Two New Water Quality Projects at Iowa State Receive Funding
December 14th, 2005
Two new research projects at Iowa State University have been funded as part of more than $14 million in grants nationwide to address water supply and water quality issues. The grants are administered by the U.S. Department of Agriculture's Cooperative State Research, Education and Extension Service (CSREES).
A $590,000 grant will fund a three-year project in the Boone River Watershed that includes research, education and extension. Catherine Kling, professor of economics and division head of the Center for Agriculture and Rural Development's resource and environmental policy division, will lead the project. The Leopold Center for Sustainable Agriculture is a partner.
"We chose the Boone River Watershed because there are a number of complementary water quality projects already underway there and active community groups that can provide local expertise and knowledge," Kling said.
Results of several ongoing projects were presented at a meeting Dec. 13 in the watershed. "One of the most exciting parts of this project is the involvement of stakeholders in the design and execution of the research.

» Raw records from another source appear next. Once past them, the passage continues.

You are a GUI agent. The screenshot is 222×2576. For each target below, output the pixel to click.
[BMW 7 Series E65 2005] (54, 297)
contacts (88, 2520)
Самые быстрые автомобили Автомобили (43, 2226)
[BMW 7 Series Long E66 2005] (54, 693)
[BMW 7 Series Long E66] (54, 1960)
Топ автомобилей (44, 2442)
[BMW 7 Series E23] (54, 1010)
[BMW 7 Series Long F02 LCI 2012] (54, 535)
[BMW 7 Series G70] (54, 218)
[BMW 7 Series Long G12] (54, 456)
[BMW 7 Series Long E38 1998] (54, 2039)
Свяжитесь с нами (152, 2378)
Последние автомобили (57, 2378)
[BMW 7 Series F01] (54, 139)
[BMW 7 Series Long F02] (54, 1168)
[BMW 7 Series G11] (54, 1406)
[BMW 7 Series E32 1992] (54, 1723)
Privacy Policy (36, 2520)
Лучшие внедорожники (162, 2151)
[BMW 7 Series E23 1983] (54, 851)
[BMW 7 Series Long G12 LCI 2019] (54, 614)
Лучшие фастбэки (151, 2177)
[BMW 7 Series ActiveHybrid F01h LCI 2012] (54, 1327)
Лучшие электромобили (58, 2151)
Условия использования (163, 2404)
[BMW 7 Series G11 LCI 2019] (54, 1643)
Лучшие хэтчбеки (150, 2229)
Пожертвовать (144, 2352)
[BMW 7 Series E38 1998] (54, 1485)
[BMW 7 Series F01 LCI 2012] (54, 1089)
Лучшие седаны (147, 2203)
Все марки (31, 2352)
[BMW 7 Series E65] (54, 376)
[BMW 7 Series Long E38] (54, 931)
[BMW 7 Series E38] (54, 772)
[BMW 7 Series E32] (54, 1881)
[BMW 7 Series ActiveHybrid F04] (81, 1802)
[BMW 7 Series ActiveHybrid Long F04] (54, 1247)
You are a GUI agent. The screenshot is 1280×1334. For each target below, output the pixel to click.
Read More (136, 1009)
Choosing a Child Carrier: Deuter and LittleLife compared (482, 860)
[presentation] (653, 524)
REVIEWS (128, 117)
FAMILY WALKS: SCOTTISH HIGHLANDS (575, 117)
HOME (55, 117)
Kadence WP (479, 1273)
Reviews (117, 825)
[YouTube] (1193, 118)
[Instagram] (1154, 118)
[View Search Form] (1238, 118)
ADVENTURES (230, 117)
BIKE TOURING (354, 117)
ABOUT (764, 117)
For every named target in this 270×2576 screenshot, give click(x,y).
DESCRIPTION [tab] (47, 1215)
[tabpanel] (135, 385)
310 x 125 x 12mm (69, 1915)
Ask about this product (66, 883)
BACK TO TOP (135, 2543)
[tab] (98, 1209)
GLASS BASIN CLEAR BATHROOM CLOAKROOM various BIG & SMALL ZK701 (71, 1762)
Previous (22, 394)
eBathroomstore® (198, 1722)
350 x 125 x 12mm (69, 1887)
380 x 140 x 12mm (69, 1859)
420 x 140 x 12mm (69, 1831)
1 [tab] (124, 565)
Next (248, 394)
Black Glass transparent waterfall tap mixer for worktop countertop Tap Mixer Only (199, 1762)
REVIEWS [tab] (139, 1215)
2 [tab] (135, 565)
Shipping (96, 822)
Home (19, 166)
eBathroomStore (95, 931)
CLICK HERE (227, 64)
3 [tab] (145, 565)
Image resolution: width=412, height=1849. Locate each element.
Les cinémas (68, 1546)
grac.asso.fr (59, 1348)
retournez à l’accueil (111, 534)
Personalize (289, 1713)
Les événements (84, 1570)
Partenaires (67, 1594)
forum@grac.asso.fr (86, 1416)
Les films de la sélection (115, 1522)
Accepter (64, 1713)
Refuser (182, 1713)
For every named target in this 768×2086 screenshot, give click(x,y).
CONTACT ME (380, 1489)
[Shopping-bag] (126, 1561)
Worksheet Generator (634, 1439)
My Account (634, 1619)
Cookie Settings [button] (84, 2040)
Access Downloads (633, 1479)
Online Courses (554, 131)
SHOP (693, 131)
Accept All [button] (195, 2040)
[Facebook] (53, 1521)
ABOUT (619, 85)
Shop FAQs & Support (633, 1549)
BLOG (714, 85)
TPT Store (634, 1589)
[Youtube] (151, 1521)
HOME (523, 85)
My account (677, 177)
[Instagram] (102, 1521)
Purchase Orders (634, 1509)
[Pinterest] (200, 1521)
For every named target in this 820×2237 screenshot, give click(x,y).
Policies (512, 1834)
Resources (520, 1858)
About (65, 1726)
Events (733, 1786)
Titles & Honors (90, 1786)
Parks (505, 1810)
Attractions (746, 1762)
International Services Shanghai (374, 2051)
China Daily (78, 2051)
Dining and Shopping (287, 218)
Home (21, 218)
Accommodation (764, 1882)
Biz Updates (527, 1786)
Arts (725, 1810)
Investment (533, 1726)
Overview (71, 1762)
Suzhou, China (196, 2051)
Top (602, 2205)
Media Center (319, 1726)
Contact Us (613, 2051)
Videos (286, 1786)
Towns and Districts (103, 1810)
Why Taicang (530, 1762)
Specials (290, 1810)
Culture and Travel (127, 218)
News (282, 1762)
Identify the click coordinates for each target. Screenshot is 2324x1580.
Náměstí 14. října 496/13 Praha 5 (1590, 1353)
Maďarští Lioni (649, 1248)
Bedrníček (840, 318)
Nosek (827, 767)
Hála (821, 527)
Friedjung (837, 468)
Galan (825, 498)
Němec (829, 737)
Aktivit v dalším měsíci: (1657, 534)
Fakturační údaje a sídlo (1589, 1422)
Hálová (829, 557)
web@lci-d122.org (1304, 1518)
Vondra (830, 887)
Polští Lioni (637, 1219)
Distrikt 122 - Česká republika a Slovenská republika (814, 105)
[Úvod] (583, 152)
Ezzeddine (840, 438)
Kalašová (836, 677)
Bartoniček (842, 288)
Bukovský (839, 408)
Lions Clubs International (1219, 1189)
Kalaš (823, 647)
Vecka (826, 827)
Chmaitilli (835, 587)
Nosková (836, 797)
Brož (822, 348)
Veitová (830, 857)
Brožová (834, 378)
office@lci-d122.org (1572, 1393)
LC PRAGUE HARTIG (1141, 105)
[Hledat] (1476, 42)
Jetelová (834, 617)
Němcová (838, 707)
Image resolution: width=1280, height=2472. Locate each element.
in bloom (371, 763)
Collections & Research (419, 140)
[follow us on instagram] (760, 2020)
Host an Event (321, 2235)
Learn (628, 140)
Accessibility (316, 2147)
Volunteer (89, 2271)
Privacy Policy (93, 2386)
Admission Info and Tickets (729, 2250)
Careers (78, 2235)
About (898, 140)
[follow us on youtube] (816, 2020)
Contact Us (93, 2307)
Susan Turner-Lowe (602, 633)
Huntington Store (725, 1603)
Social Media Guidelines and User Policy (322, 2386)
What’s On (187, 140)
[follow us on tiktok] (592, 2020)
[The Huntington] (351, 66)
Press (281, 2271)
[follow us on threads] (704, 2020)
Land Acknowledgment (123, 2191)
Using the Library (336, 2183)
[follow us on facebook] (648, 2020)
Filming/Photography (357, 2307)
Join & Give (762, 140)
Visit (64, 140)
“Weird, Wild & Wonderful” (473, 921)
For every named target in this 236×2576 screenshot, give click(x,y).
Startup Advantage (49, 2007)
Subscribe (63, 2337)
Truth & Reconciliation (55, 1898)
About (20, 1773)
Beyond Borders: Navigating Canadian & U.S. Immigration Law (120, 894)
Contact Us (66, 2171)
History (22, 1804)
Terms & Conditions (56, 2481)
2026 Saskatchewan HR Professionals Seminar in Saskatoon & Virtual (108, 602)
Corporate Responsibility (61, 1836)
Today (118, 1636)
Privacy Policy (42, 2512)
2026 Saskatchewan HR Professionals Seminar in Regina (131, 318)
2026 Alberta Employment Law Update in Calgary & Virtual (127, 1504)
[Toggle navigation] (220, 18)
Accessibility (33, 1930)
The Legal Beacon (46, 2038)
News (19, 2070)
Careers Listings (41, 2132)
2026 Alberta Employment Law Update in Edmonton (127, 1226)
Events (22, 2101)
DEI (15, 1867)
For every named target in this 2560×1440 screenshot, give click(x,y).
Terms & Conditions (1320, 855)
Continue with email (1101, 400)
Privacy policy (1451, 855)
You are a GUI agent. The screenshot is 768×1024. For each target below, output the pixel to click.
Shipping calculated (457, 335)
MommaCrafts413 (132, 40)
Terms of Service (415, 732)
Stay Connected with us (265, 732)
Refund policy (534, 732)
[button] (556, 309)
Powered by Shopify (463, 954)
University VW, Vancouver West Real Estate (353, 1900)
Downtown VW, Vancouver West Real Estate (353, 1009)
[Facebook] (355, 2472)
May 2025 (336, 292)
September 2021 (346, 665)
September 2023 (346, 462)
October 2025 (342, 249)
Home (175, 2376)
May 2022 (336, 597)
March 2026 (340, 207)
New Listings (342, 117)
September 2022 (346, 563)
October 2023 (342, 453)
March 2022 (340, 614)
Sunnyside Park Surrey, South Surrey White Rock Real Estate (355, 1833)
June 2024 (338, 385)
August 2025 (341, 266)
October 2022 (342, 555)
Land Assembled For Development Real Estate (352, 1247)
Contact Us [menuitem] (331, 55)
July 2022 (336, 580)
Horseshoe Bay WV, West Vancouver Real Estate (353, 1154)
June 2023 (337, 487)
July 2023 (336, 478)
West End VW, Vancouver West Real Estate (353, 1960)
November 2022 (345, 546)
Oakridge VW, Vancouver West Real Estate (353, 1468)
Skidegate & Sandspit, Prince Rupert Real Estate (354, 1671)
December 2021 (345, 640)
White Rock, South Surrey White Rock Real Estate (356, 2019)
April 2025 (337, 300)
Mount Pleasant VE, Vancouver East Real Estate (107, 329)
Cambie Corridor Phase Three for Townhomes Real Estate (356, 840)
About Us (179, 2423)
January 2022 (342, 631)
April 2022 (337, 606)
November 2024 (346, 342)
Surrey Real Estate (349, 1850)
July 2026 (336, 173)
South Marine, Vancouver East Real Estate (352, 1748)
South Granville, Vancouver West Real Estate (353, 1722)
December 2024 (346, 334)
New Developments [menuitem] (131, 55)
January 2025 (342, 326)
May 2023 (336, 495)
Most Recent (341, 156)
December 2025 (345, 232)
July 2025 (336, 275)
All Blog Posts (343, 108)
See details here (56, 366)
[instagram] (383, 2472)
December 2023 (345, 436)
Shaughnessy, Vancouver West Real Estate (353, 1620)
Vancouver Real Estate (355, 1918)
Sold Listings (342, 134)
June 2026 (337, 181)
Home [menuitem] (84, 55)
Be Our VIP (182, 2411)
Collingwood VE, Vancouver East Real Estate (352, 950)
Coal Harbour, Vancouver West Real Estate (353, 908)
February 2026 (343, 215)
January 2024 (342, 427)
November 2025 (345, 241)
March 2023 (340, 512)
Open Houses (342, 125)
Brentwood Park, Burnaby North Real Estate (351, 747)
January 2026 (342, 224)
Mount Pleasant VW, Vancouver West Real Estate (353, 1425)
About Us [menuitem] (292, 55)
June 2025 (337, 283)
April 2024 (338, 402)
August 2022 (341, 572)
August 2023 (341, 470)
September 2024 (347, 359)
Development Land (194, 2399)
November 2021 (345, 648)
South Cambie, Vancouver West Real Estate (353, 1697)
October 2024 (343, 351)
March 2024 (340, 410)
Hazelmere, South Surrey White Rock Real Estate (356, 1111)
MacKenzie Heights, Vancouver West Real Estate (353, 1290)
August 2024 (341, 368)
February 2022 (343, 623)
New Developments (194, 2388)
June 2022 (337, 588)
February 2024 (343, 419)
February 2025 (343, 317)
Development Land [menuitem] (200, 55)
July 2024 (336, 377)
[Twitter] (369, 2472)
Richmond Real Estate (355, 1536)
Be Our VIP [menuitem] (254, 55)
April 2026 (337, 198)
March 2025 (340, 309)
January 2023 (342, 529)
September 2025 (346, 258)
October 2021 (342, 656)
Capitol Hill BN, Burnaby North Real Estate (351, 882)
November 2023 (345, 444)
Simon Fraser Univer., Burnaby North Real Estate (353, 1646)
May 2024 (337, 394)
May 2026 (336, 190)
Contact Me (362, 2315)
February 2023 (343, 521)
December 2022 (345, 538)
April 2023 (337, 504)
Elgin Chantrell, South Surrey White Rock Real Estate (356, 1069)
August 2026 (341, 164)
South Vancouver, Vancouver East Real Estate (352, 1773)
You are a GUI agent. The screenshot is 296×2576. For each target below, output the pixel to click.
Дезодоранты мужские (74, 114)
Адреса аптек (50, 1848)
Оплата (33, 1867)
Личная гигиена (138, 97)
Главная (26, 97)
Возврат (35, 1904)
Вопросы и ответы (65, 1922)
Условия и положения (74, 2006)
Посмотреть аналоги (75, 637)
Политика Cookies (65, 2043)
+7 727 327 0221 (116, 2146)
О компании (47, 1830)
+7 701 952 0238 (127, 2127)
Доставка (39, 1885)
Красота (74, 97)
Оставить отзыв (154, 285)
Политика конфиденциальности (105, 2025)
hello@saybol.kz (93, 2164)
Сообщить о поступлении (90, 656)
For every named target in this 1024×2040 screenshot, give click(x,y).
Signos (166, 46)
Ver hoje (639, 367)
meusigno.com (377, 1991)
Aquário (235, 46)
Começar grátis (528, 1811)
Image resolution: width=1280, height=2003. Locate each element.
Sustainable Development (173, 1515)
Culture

We'll use their input to develop a list of watershed problems and possible solutions, such as putting more land into perennial crops or adopting more conservation tillage," she said.
A model that incorporates various data sets also will be developed to assess the costs and water quality benefits of possible changes. Additional meetings will be held with stakeholders to get feedback and other suggestions for land use changes. Kling said the final result will be a new Boone River Watershed management plan that should lead to measurable improvement.
The educational component includes the development of a Web-based curriculum designed for undergraduates, and a multidisciplinary workshop series where graduate students will share the results and methods of the project.
The second project receiving new CSREES funding will study how landscape and weather patterns influence the growth of cyanobacteria, commonly known as blue-green algae. Jennifer Fraterrigo, a post-doctoral fellow in the Department of Ecology, Evolution, and Organismal Biology, will lead the two-year, $115,000 project.
"The excessive growth of cyanobacteria is a primary cause of impaired water quality in Iowa's lakes and rivers," Fraterrigo said. "Other research, both in the field and in the lab, has shown that landscape and weather patterns may affect the growth of this bacteria, but no method for predicting growth has been developed."
Fraterrigo is using data from the Iowa Lakes Survey, led by John Downing, professor in the ecology, evolution, and organismal biology department. The five-year survey has led to the development of a database of 132 Iowa lakes that includes details on water chemistry, biological analyses and watershed land-cover composition.
Fraterrigo is developing empirical models based on the lake survey data, incorporating three aspects of landscape pattern that she believes could be important in determining the amount of nutrients flowing into water bodies.
"I'm interested in the abundance of land-cover types, such as agriculture or residential, as well as where patches of land cover are located relative to the study lakes," she said. "And I'm looking at the variability within land-cover types. For example, agricultural lands may vary greatly in terms of phosphorus content. This factor could be important for determining how much phosphorus is exported from a particular patch of agricultural land."
Once these models are complete, they will be expanded to examine how different weather patterns interact with the three landscape patterns. "I'll be looking at precipitation amount and precipitation timing, with the goal of developing models that will show how landscape and weather work together to affect water quality," Fraterrigo said.